Theo Hansen/Art Futura
Animaris Rhinoceros: monstro de 2 toneladas que carrega passageiros

É improvável que essas criaturas de plástico um dia realizem todas as pretensões de seu criador. Elas ainda são incapazes de funções bem mais elementares do que a reprodução – não sabem evitar obstáculos, por exemplo. Mas é admirável o que Jansen conseguiu com recursos tão econômicos. Sem nenhum combustível, sem propulsão elétrica, sem programas eletrônicos, seus esqueletos plásticos caminham apenas com a força do vento. Os modelos mais refinados começam a explorar modos de preservar a energia eólica, comprimindo ar em garrafas plásticas – o que permitirá que andem alguns passos mesmo em dias sem vento. A obra de Jansen é um estimulante cruzamento de arte e engenharia. Ele costuma expor suas esculturas tanto em mostras de arte quanto em salões de robótica e convenções de inventores. O artista estudou ciências na Universidade de Delft e dedicou sete anos à pintura antes de enveredar pela robótica. Criou um robô que desenhava grafites e uma espécie de disco voador – que voava mesmo e causou certo pandemônio nas ruas de Delft, em 1980. Há cerca de vinte anos, começou a desenhar criaturas no computador, em seu laboratório na cidade de Ypenburg. Criou uma série de animais virtuais, que depois disputavam corridas no computador. Jansen descartava os modelos lentos e tentava aprimorar os mais velozes. Era a sua forma de instaurar uma espécie de "seleção natural" que garantisse a evolução de seus estranhos bichos.
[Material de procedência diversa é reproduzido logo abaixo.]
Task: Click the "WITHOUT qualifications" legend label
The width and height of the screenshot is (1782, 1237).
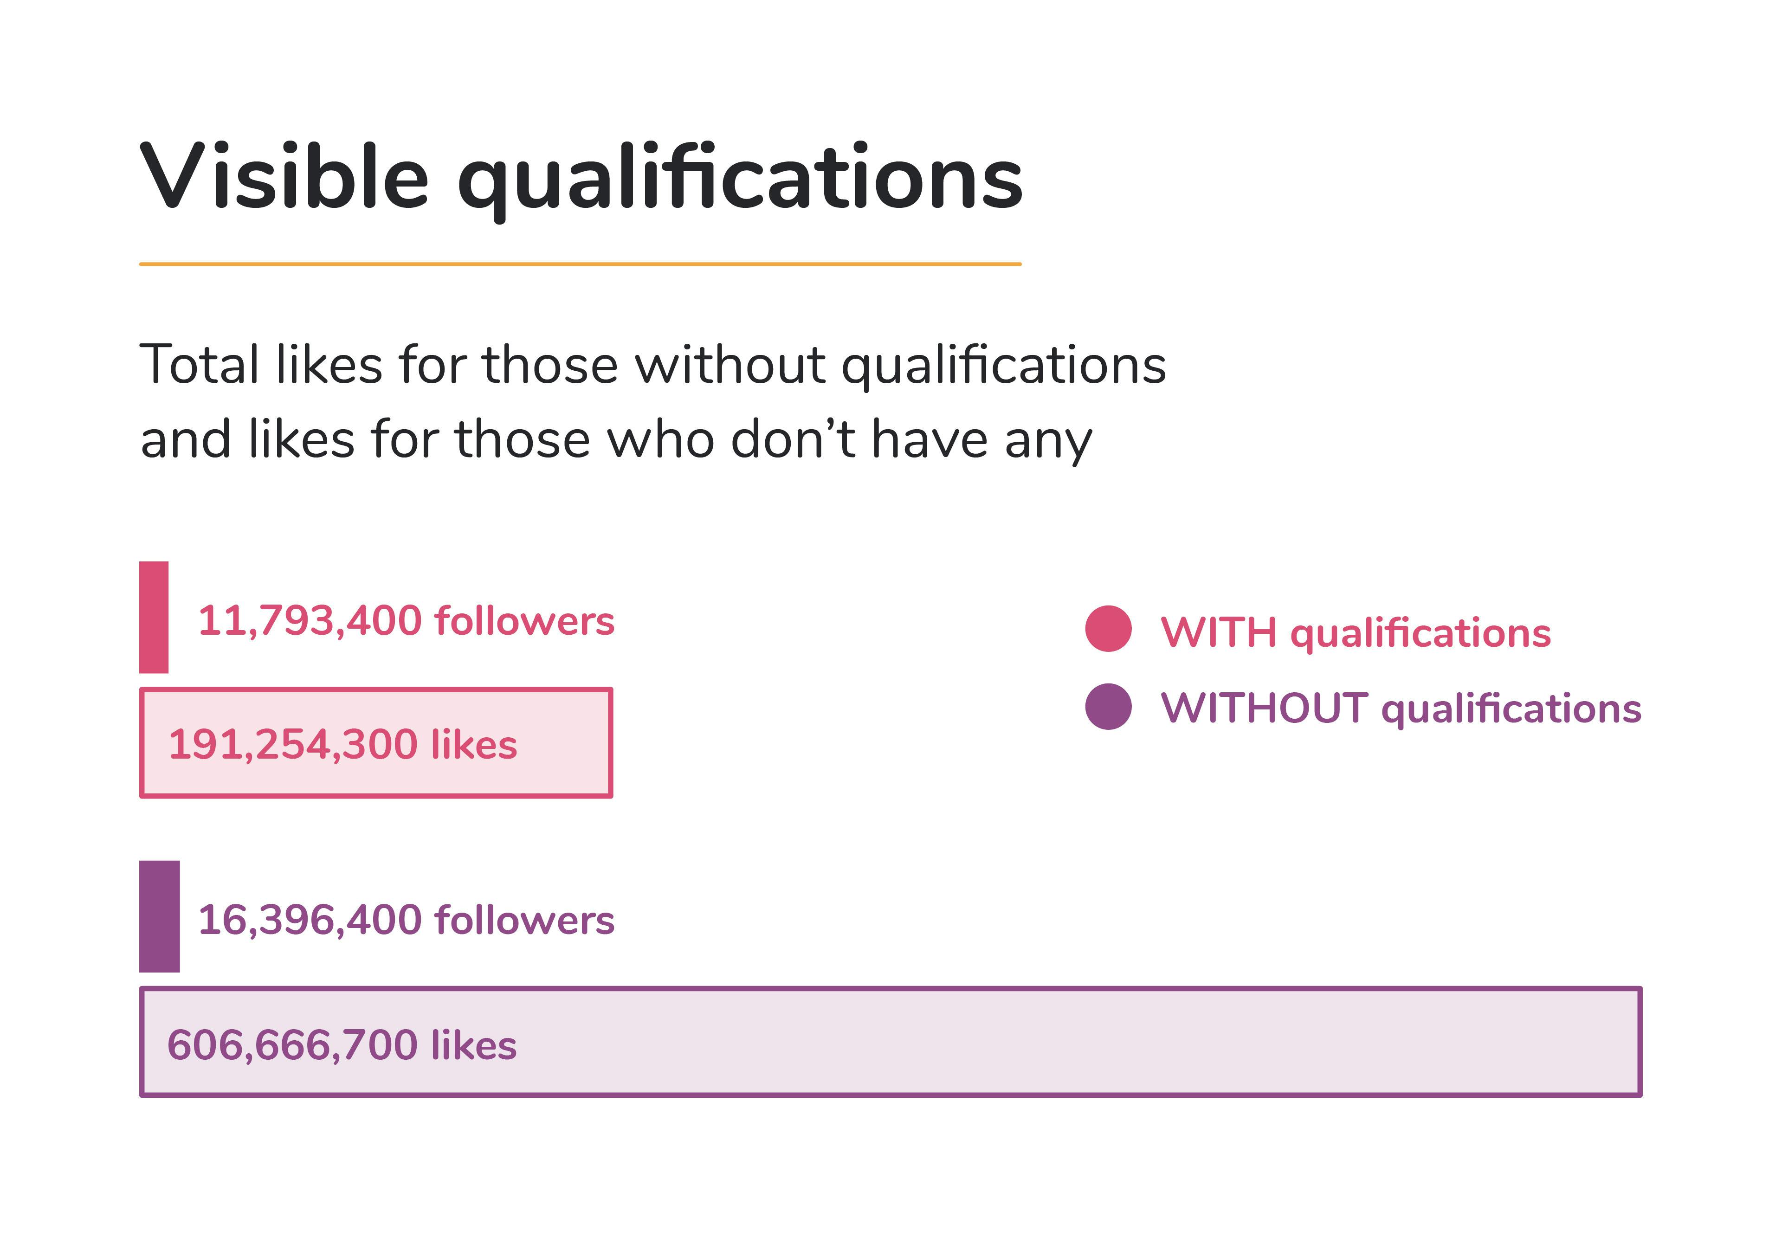Action: (x=1400, y=708)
Foi com base nesses modelos computacionais que Jansen começou a criar suas esculturas cinéticas. Já conta hoje com vários modelos de animais, em uma série que batizou de Strandbeest (Bestas da Praia). Uma invenção mais recente é o Animaris Rhinoceros, que, apesar de ter 2 toneladas, também anda com a força do vento – e pode igualmente ser puxado por uma pessoa, sem grande esforço. É possível instalar passageiros sentados dentro do monstrengo, que funciona, portanto, como um meio de transporte. Jansen sonha com o Animaris Mammoth, uma versão de 12 toneladas que abrigaria várias salas em seu interior.

William West/AFP
Modelo de helicóptero feito a partir de desenho de Da Vinci : a arte de projetar o que ainda não é realizável

As visões mais extremadas de Jansen talvez nunca se realizem. Mas suas maluquices nem por isso são menos estimulantes. Num momento em que a "vanguarda" se tornou convencional – como atestam as instalações feitas de paçoca e as performances de viúvas de astros pop –, Jansen tenta reavivar a figura renascentista do artista-inventor. O nome paradigmático dessa estirpe foi Leonardo da Vinci, cujos desenhos geniais anteciparam o helicóptero, o submarino, a bicicleta. É verdade que o papel de Da Vinci como inventor tem sido um tanto romantizado: não, ele não colocou nenhuma dessas engenhocas futuristas para funcionar. Mas seus desenhos fixaram concepções, projetos para o futuro. Quem pode dizer que, no futuro, algum meio de transporte não será inspirado nos bichos de Theo Jansen?